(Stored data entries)
※

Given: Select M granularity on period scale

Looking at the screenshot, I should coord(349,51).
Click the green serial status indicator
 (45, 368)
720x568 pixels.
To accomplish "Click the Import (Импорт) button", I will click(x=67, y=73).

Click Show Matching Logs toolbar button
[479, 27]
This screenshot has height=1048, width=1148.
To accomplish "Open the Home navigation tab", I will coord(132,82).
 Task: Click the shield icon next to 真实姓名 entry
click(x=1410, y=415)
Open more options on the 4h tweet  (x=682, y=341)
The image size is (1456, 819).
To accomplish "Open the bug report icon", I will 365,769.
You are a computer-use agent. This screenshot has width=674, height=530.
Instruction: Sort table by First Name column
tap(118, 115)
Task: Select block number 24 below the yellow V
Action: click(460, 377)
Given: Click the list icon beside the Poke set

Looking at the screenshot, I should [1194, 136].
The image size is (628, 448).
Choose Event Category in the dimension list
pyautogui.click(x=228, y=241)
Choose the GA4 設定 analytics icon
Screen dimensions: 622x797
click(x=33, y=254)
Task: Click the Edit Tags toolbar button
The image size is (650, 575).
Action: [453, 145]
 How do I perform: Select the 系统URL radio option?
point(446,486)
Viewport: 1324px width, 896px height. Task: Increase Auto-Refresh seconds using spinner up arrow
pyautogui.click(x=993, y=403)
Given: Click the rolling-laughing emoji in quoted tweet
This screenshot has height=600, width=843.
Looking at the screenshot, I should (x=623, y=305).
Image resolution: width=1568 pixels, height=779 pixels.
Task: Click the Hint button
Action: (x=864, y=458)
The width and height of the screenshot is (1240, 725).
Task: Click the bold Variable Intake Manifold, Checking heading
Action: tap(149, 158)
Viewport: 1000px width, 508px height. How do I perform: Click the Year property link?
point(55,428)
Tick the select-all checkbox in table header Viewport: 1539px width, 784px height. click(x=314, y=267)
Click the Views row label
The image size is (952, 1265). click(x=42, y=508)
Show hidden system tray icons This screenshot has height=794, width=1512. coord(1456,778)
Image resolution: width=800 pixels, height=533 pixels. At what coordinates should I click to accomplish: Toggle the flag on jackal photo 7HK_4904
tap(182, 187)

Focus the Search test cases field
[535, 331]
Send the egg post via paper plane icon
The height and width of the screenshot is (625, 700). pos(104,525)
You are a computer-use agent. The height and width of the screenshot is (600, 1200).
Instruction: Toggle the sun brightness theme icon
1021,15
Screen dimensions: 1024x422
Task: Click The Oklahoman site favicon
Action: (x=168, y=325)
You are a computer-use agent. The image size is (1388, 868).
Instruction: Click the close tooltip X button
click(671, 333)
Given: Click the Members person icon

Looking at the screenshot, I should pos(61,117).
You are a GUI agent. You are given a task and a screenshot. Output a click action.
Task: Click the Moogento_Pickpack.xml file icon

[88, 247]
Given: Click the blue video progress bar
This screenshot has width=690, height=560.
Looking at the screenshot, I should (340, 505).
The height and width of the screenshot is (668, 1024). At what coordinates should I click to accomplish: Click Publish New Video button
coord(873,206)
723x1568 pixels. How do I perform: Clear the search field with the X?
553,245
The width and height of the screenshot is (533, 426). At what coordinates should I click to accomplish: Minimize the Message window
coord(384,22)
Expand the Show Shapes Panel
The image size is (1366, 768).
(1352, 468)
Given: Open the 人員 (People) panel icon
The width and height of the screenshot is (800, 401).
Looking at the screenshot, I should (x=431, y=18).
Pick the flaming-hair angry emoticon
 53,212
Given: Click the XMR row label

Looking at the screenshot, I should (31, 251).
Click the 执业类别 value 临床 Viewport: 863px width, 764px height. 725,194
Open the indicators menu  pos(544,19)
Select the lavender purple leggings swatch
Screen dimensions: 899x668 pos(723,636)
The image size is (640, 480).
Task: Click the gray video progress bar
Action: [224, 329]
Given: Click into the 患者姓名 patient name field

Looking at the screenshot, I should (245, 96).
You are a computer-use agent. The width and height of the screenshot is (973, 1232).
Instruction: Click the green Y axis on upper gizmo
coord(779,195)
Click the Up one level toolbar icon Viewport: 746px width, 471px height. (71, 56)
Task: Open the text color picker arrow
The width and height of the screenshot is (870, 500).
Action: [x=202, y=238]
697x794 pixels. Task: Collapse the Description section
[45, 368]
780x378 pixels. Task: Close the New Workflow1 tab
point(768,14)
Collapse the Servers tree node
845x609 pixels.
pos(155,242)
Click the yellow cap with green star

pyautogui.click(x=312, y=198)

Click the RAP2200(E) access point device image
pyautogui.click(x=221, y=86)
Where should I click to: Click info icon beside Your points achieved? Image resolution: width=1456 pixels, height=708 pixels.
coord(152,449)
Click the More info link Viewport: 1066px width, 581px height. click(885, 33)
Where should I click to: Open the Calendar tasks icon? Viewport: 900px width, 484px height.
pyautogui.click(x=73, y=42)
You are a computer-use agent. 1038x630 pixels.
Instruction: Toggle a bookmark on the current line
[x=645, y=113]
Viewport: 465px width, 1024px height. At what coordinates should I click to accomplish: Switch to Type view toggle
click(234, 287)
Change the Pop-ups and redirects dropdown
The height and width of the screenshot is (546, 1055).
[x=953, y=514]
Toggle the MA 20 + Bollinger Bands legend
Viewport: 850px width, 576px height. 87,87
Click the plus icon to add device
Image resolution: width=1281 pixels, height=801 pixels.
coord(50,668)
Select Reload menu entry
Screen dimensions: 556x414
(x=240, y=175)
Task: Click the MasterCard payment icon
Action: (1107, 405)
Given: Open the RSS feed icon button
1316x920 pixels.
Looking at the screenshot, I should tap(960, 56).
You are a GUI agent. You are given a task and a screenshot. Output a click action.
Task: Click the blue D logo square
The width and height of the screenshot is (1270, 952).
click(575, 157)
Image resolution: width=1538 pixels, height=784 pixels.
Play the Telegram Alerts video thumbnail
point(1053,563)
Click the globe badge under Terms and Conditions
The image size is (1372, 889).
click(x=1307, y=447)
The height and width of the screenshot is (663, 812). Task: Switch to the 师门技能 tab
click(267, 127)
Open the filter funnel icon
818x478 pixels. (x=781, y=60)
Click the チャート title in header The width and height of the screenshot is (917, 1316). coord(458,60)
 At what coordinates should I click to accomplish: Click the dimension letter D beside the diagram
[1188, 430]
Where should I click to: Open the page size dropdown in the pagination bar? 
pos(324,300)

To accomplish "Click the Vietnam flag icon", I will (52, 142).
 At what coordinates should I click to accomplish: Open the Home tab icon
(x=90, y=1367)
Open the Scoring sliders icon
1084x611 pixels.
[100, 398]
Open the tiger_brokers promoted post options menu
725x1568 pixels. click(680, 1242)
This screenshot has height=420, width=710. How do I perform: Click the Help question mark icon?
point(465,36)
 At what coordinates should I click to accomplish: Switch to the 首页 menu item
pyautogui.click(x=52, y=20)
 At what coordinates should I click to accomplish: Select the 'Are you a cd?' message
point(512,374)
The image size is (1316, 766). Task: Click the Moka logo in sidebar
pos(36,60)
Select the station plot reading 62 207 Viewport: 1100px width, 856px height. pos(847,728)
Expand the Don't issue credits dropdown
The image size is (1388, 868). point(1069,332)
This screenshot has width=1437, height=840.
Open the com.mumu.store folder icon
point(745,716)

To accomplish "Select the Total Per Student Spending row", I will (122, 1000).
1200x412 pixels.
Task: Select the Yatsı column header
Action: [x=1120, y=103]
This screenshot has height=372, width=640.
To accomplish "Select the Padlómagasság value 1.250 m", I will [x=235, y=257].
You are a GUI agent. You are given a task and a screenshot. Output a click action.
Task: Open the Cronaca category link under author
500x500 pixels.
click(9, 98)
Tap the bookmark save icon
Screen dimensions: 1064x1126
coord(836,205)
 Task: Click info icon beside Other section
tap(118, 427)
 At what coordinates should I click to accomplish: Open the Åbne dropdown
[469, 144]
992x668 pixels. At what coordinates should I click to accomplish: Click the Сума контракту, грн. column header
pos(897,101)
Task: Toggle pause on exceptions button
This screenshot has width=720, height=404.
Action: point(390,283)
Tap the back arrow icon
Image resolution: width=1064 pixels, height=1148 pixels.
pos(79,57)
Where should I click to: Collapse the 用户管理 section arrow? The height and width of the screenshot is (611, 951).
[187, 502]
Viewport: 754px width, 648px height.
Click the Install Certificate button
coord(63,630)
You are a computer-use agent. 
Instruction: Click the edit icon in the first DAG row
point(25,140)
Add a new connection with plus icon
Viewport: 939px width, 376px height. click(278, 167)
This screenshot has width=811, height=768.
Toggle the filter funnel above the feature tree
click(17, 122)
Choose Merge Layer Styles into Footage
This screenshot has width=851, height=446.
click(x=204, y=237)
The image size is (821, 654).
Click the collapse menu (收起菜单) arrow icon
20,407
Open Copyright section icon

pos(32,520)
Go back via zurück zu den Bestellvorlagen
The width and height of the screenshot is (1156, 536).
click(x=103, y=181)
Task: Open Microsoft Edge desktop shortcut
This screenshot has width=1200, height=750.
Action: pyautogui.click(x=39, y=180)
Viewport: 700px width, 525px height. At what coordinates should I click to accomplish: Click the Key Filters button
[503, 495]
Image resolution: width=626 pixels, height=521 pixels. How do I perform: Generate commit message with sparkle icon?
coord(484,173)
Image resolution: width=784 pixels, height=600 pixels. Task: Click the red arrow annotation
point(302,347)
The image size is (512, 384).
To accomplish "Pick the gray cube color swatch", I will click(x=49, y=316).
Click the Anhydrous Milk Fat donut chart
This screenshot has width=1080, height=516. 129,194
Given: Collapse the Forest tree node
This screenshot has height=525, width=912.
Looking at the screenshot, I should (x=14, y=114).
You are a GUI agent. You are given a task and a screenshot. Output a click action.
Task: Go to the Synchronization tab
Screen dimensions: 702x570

※

● **Work required**: Give back the lines of the data exactly as they are written, from the first line through the line containing "Given: Click the rolling-laughing".

● **Your solution**:
Given: Select M granularity on period scale

Looking at the screenshot, I should coord(349,51).
Click the green serial status indicator
 (45, 368)
720x568 pixels.
To accomplish "Click the Import (Импорт) button", I will click(x=67, y=73).

Click Show Matching Logs toolbar button
[479, 27]
This screenshot has height=1048, width=1148.
To accomplish "Open the Home navigation tab", I will coord(132,82).
 Task: Click the shield icon next to 真实姓名 entry
click(x=1410, y=415)
Open more options on the 4h tweet  (x=682, y=341)
The image size is (1456, 819).
To accomplish "Open the bug report icon", I will 365,769.
You are a computer-use agent. This screenshot has width=674, height=530.
Instruction: Sort table by First Name column
tap(118, 115)
Task: Select block number 24 below the yellow V
Action: click(460, 377)
Given: Click the list icon beside the Poke set

Looking at the screenshot, I should [1194, 136].
The image size is (628, 448).
Choose Event Category in the dimension list
pyautogui.click(x=228, y=241)
Choose the GA4 設定 analytics icon
Screen dimensions: 622x797
click(x=33, y=254)
Task: Click the Edit Tags toolbar button
The image size is (650, 575).
Action: [453, 145]
 How do I perform: Select the 系统URL radio option?
point(446,486)
Viewport: 1324px width, 896px height. Task: Increase Auto-Refresh seconds using spinner up arrow
pyautogui.click(x=993, y=403)
Given: Click the rolling-laughing emoji in quoted tweet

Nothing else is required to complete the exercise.